I'm sure there were a couple of other little thing to note, but I just can't remember them now, my head is too tired. I most definitely feel pregnant, so far. If I were to make it to 7DPO without a temp drop, I would start testing absolutely right away, lol! I don't care if it's too early! :P It feels like ages since I've been pregnant - by far the longest gap since I started having babies, and I've been through the emotions and anxiety wondering if that's IT, if I'll never ovulate again, or conceive again, or be pregnant again, have another baby again, etc. I'm so much more excited and feel so much more thankful and privileged than ever before, thinking of the possibility that I might be so blessed as to experience it another time! :)

Right now, I don't care about what people think. This is for me. On this isolated day, 4 days after ovulating, I feel pretty much 100% sure that I am 4 days past conception, and that the implantation process must be starting (4DPO has been implantation day for me several times before - it's always between 4 and 7 days, with all my pregnancies, chemical or not).
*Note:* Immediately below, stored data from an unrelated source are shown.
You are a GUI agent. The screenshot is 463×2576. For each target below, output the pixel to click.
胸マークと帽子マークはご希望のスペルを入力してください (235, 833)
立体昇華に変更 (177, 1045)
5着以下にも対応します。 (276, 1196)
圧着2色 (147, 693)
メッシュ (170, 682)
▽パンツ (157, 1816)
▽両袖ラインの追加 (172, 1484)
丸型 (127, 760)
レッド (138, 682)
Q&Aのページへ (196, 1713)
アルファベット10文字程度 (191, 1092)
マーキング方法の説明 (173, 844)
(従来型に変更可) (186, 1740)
I am going to bed rejoicing in the blessing of a new life beginning inside of me tonight, a tiny new person making those first connections, without concerning myself with thinking ahead, even as far as tomorrow. It won't make me sad if it ends (disclaimer: it *might*, but that's not a reason NOT to think joyfully about it now), and even a day or four days, or five, is worth celebrating and cherishing, so that's my plan, until... whenever.